On a happier note, I fondly remember the inside jokes Preeti and I shared. We told our jokes in this weird language that mixed both Mandarin and Tamil together, so only both of us would understand.
The problem with learning Mandarin at school though, was that it uprooted us from our Indian-ness. We knew that we were always outsiders in Chinese-dominated spaces and we didn't fit in with our community too. It became one of the best and worst moves that my parents made. I had to deal with that impostor syndrome my whole life. Why do we have to attribute Mandarin as the only language of economic empowerment and social mobility? We have to learn and speak our dialects.
I grew up loving languages; words are so beautiful to me. Indian movies are musicals, so there was so much music in the house when we were young. My dad would whistle and my mum would sing along, so the flows and rhythms stuck with me.
50 Cent's The Massacre was one of my first CDs that I bought. Preeti bought Britney Spear's music, and we had a bit of Ricky Martin and Michael Bolton too. I would go to Clementi Interchange often to buy rap and hip-hop CDs while downloading mixtapes online.

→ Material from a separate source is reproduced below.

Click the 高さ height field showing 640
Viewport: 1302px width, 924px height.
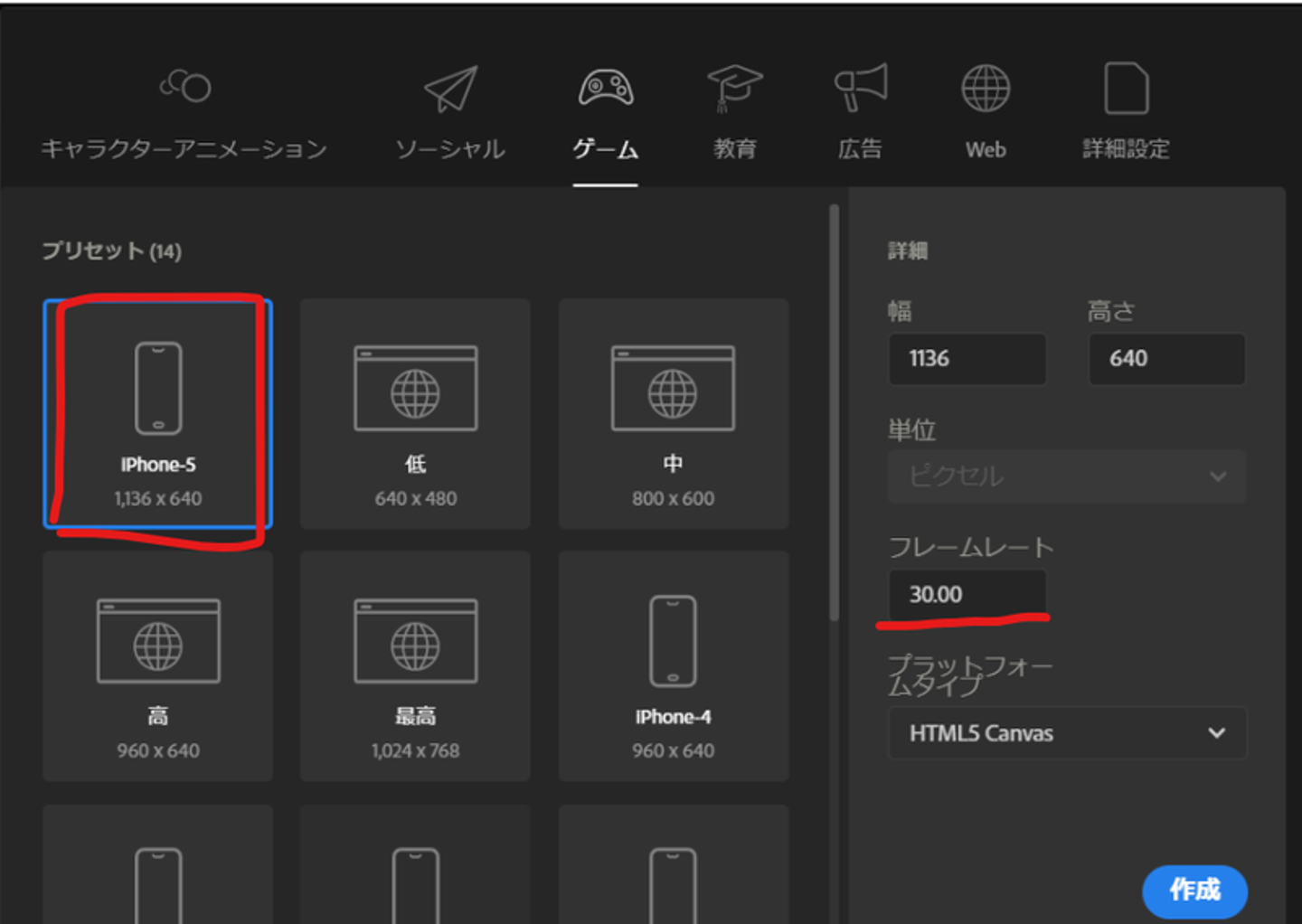tap(1167, 359)
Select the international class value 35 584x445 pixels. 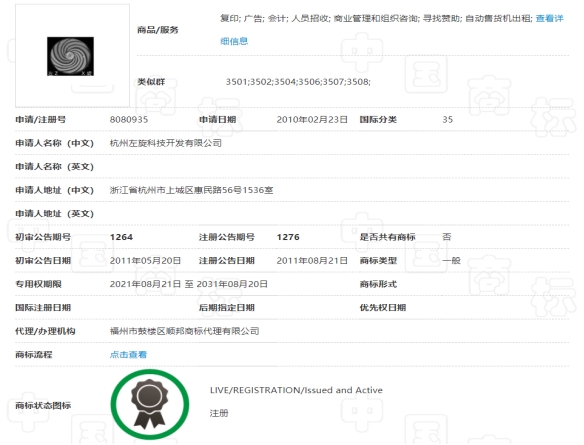pos(447,120)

I would spend literally hours just listening to everything. I liked rap that spoke to an experience that I could see and feel in my own life, but I couldn't hear about in Singapore. I was feeling emotions that I couldn't articulate, yet I could feel so viscerally.
Rap is an incredibly powerful act; it's history-making. At Yale-NUS, I was writing essays as part of the Urban Studies curriculum; today, I write my dissertation in music.

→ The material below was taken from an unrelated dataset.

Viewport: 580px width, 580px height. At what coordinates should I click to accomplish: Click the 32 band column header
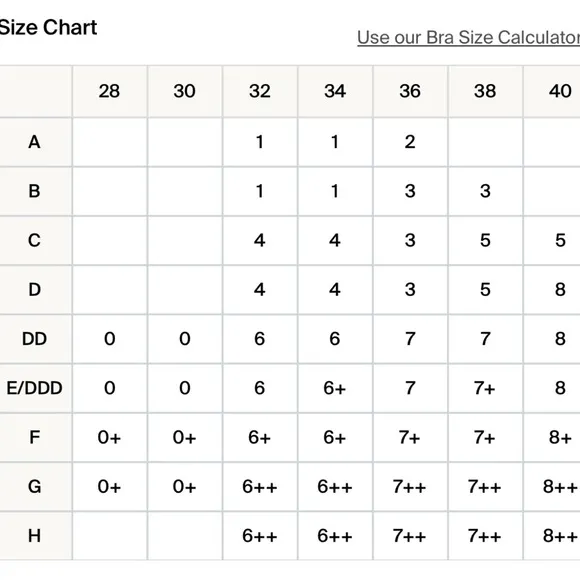point(260,91)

At the end of the day, I'm doing this to inspire change and music is the best means to achieve that. It can never be controlled. Even if I die, my music will outlive me. Art and music can really change circumstances and give hope to people. When I committed myself to being an artist, I completely surrendered myself to the poetry that's around me.
Migrant justice is an issue that I'm deeply passionate about. I want a minimum wage for Singaporeans and anyone who comes to Singapore. I wish to live in a country that's built on values, not on value. Shout out to Migrants Band Singapore. We made a track together called "UTOPIA". If you come to a live show, you'll definitely hear it.
My latest track "Runaway" is very special to me. Dnl. (@dnlfullstop) produced the track and played it in studio while we were chatting about 'making it' as independent artists in Singapore. We wrote the track in a few hours. The team behind the MV was incredible. It wouldn't have been possible without Nat (@nathanielmah), Marcus (@dauntlus), Lucas (@itslucassss_), Jake (@jakelow.co), Shyam (@u.k.shyam1037), Sonny (@sonny_liew), and all the other folks who agreed to be in the MV.
I am grateful that I get to create. We must always keep listening, observing, creating, and inspiring. In the process of fighting our own fires, it's always important for Preeti and I to do more with our platforms by giving back and finding a way to bring attention to important issues and helping others who need our voices. I'm so proud of the work that my sister is doing. I hope that one day Preeti and I can lean back, sip an adult beverage, surrounded by people who we love, and look back knowing that it was all worth it.